THE PROBLEM. Reproduce the data below verbatim, preserving every line in its original order.

THE RECORDS.
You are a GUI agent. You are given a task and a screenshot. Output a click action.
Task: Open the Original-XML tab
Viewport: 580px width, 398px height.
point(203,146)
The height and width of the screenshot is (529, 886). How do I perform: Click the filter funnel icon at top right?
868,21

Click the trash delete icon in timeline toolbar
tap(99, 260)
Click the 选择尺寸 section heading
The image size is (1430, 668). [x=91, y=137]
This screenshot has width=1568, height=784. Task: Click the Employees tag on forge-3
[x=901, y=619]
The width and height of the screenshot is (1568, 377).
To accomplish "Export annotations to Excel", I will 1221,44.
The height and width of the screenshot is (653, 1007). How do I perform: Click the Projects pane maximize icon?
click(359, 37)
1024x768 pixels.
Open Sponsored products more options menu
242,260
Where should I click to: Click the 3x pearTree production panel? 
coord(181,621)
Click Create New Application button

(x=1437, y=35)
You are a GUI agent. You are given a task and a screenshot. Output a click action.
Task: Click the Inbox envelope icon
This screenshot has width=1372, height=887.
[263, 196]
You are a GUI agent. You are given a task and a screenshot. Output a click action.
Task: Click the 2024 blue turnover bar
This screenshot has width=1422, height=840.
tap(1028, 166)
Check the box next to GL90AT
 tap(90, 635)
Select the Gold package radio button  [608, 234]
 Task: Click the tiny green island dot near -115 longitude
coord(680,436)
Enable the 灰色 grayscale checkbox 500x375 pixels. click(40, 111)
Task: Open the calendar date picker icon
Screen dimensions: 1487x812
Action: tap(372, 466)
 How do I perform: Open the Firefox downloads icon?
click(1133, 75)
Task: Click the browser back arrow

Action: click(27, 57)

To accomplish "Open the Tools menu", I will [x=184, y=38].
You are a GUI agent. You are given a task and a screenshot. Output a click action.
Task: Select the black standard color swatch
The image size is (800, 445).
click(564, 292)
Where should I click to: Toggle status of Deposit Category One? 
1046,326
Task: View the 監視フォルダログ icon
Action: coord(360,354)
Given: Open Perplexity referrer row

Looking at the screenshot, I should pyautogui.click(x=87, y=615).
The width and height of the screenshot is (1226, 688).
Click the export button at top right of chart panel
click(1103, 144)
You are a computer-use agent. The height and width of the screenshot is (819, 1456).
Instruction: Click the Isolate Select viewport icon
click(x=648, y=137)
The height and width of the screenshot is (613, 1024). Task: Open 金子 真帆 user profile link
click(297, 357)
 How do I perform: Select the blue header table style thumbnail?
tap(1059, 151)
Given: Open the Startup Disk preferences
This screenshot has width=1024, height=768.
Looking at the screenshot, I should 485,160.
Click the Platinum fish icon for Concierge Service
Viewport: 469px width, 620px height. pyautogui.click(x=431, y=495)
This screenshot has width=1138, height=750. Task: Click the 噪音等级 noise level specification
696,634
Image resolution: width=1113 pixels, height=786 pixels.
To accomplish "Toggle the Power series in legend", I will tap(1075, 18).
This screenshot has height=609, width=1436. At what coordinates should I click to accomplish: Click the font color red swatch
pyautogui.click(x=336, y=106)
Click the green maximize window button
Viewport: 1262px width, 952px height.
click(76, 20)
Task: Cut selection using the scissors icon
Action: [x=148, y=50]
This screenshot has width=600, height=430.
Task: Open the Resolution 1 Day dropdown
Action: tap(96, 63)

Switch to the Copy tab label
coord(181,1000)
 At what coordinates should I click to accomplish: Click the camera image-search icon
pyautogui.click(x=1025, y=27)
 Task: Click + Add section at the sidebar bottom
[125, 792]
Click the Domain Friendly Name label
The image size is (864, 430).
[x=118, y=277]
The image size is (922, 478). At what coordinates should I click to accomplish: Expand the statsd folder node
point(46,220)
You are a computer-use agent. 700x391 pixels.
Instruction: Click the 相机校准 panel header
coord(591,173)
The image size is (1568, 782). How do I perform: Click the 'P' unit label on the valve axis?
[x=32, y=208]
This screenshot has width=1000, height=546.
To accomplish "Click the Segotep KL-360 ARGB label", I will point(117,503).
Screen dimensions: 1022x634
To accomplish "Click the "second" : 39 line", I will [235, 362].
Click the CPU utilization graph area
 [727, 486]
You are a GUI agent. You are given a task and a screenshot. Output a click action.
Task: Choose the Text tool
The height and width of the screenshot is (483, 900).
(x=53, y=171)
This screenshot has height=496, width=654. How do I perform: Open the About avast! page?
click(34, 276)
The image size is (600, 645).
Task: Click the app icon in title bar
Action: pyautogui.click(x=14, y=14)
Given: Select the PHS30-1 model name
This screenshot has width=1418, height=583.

REPLY TO THE EXERCISE.
You are a GUI agent. You are given a task and a screenshot. Output a click action.
Task: Open the Original-XML tab
Viewport: 580px width, 398px height.
point(203,146)
The height and width of the screenshot is (529, 886). How do I perform: Click the filter funnel icon at top right?
868,21

Click the trash delete icon in timeline toolbar
tap(99, 260)
Click the 选择尺寸 section heading
The image size is (1430, 668). [x=91, y=137]
This screenshot has width=1568, height=784. Task: Click the Employees tag on forge-3
[x=901, y=619]
The width and height of the screenshot is (1568, 377).
To accomplish "Export annotations to Excel", I will 1221,44.
The height and width of the screenshot is (653, 1007). How do I perform: Click the Projects pane maximize icon?
click(359, 37)
1024x768 pixels.
Open Sponsored products more options menu
242,260
Where should I click to: Click the 3x pearTree production panel? 
coord(181,621)
Click Create New Application button

(x=1437, y=35)
You are a GUI agent. You are given a task and a screenshot. Output a click action.
Task: Click the Inbox envelope icon
This screenshot has width=1372, height=887.
[263, 196]
You are a GUI agent. You are given a task and a screenshot. Output a click action.
Task: Click the 2024 blue turnover bar
This screenshot has width=1422, height=840.
tap(1028, 166)
Check the box next to GL90AT
 tap(90, 635)
Select the Gold package radio button  [608, 234]
 Task: Click the tiny green island dot near -115 longitude
coord(680,436)
Enable the 灰色 grayscale checkbox 500x375 pixels. click(40, 111)
Task: Open the calendar date picker icon
Screen dimensions: 1487x812
Action: tap(372, 466)
 How do I perform: Open the Firefox downloads icon?
click(1133, 75)
Task: Click the browser back arrow

Action: click(27, 57)

To accomplish "Open the Tools menu", I will [x=184, y=38].
You are a GUI agent. You are given a task and a screenshot. Output a click action.
Task: Select the black standard color swatch
The image size is (800, 445).
click(564, 292)
Where should I click to: Toggle status of Deposit Category One? 
1046,326
Task: View the 監視フォルダログ icon
Action: coord(360,354)
Given: Open Perplexity referrer row

Looking at the screenshot, I should pyautogui.click(x=87, y=615).
The width and height of the screenshot is (1226, 688).
Click the export button at top right of chart panel
click(1103, 144)
You are a computer-use agent. The height and width of the screenshot is (819, 1456).
Instruction: Click the Isolate Select viewport icon
click(x=648, y=137)
The height and width of the screenshot is (613, 1024). Task: Open 金子 真帆 user profile link
click(297, 357)
 How do I perform: Select the blue header table style thumbnail?
tap(1059, 151)
Given: Open the Startup Disk preferences
This screenshot has width=1024, height=768.
Looking at the screenshot, I should 485,160.
Click the Platinum fish icon for Concierge Service
Viewport: 469px width, 620px height. pyautogui.click(x=431, y=495)
This screenshot has width=1138, height=750. Task: Click the 噪音等级 noise level specification
696,634
Image resolution: width=1113 pixels, height=786 pixels.
To accomplish "Toggle the Power series in legend", I will tap(1075, 18).
This screenshot has height=609, width=1436. At what coordinates should I click to accomplish: Click the font color red swatch
pyautogui.click(x=336, y=106)
Click the green maximize window button
Viewport: 1262px width, 952px height.
click(76, 20)
Task: Cut selection using the scissors icon
Action: [x=148, y=50]
This screenshot has width=600, height=430.
Task: Open the Resolution 1 Day dropdown
Action: tap(96, 63)

Switch to the Copy tab label
coord(181,1000)
 At what coordinates should I click to accomplish: Click the camera image-search icon
pyautogui.click(x=1025, y=27)
 Task: Click + Add section at the sidebar bottom
[125, 792]
Click the Domain Friendly Name label
The image size is (864, 430).
[x=118, y=277]
The image size is (922, 478). At what coordinates should I click to accomplish: Expand the statsd folder node
point(46,220)
You are a computer-use agent. 700x391 pixels.
Instruction: Click the 相机校准 panel header
coord(591,173)
The image size is (1568, 782). How do I perform: Click the 'P' unit label on the valve axis?
[x=32, y=208]
This screenshot has width=1000, height=546.
To accomplish "Click the Segotep KL-360 ARGB label", I will point(117,503).
Screen dimensions: 1022x634
To accomplish "Click the "second" : 39 line", I will [235, 362].
Click the CPU utilization graph area
 [727, 486]
You are a GUI agent. You are given a task and a screenshot. Output a click action.
Task: Choose the Text tool
The height and width of the screenshot is (483, 900).
(x=53, y=171)
This screenshot has height=496, width=654. How do I perform: Open the About avast! page?
click(34, 276)
The image size is (600, 645).
Task: Click the app icon in title bar
Action: pyautogui.click(x=14, y=14)
Given: Select the PHS30-1 model name
This screenshot has width=1418, height=583.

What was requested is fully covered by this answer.